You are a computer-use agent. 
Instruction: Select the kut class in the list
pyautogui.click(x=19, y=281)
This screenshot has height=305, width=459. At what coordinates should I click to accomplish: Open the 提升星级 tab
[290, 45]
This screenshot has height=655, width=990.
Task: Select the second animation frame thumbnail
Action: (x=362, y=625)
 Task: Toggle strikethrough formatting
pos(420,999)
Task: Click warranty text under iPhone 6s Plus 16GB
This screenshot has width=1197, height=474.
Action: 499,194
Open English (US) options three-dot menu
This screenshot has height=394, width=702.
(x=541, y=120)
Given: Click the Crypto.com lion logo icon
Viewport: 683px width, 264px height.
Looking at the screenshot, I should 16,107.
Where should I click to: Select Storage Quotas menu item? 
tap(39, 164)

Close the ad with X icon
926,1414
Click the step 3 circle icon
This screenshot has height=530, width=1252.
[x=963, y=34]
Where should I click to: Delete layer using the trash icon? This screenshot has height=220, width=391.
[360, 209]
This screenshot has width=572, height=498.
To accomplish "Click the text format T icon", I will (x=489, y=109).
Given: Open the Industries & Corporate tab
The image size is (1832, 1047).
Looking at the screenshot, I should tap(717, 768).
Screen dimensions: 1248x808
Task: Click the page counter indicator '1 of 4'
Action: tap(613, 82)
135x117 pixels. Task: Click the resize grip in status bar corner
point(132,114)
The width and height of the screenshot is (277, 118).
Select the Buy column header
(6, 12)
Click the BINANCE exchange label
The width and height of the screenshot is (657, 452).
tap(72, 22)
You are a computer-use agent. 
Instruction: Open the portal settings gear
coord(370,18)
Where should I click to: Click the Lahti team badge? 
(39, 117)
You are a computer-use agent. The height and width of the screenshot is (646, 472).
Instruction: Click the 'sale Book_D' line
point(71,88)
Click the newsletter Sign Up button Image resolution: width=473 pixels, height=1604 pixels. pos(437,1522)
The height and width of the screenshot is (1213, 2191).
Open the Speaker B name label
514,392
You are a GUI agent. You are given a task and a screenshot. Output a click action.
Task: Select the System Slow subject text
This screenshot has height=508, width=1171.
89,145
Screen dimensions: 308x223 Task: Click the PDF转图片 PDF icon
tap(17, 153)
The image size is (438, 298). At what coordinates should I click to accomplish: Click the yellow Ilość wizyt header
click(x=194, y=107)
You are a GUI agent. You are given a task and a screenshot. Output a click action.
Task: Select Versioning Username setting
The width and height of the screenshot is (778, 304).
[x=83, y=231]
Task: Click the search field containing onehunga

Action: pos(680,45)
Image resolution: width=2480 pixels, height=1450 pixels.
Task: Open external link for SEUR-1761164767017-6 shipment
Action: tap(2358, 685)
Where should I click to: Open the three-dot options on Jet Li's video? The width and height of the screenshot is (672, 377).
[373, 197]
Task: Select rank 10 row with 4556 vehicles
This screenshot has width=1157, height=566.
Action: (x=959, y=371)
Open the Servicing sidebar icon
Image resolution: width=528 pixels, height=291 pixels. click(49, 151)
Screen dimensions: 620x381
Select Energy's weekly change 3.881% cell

-*-

§ PROBLEM DETAILS
Copy every entry above word for word.

§ TASK ANSWER
You are a computer-use agent. 
Instruction: Select the kut class in the list
pyautogui.click(x=19, y=281)
This screenshot has height=305, width=459. At what coordinates should I click to accomplish: Open the 提升星级 tab
[290, 45]
This screenshot has height=655, width=990.
Task: Select the second animation frame thumbnail
Action: (x=362, y=625)
 Task: Toggle strikethrough formatting
pos(420,999)
Task: Click warranty text under iPhone 6s Plus 16GB
This screenshot has width=1197, height=474.
Action: 499,194
Open English (US) options three-dot menu
This screenshot has height=394, width=702.
(x=541, y=120)
Given: Click the Crypto.com lion logo icon
Viewport: 683px width, 264px height.
Looking at the screenshot, I should 16,107.
Where should I click to: Select Storage Quotas menu item? 
tap(39, 164)

Close the ad with X icon
926,1414
Click the step 3 circle icon
This screenshot has height=530, width=1252.
[x=963, y=34]
Where should I click to: Delete layer using the trash icon? This screenshot has height=220, width=391.
[360, 209]
This screenshot has width=572, height=498.
To accomplish "Click the text format T icon", I will (x=489, y=109).
Given: Open the Industries & Corporate tab
The image size is (1832, 1047).
Looking at the screenshot, I should tap(717, 768).
Screen dimensions: 1248x808
Task: Click the page counter indicator '1 of 4'
Action: tap(613, 82)
135x117 pixels. Task: Click the resize grip in status bar corner
point(132,114)
The width and height of the screenshot is (277, 118).
Select the Buy column header
(6, 12)
Click the BINANCE exchange label
The width and height of the screenshot is (657, 452).
tap(72, 22)
You are a computer-use agent. 
Instruction: Open the portal settings gear
coord(370,18)
Where should I click to: Click the Lahti team badge? 
(39, 117)
You are a computer-use agent. The height and width of the screenshot is (646, 472).
Instruction: Click the 'sale Book_D' line
point(71,88)
Click the newsletter Sign Up button Image resolution: width=473 pixels, height=1604 pixels. pos(437,1522)
The height and width of the screenshot is (1213, 2191).
Open the Speaker B name label
514,392
You are a GUI agent. You are given a task and a screenshot. Output a click action.
Task: Select the System Slow subject text
This screenshot has height=508, width=1171.
89,145
Screen dimensions: 308x223 Task: Click the PDF转图片 PDF icon
tap(17, 153)
The image size is (438, 298). At what coordinates should I click to accomplish: Click the yellow Ilość wizyt header
click(x=194, y=107)
You are a GUI agent. You are given a task and a screenshot. Output a click action.
Task: Select Versioning Username setting
The width and height of the screenshot is (778, 304).
[x=83, y=231]
Task: Click the search field containing onehunga

Action: pos(680,45)
Image resolution: width=2480 pixels, height=1450 pixels.
Task: Open external link for SEUR-1761164767017-6 shipment
Action: tap(2358, 685)
Where should I click to: Open the three-dot options on Jet Li's video? The width and height of the screenshot is (672, 377).
[373, 197]
Task: Select rank 10 row with 4556 vehicles
This screenshot has width=1157, height=566.
Action: (x=959, y=371)
Open the Servicing sidebar icon
Image resolution: width=528 pixels, height=291 pixels. click(49, 151)
Screen dimensions: 620x381
Select Energy's weekly change 3.881% cell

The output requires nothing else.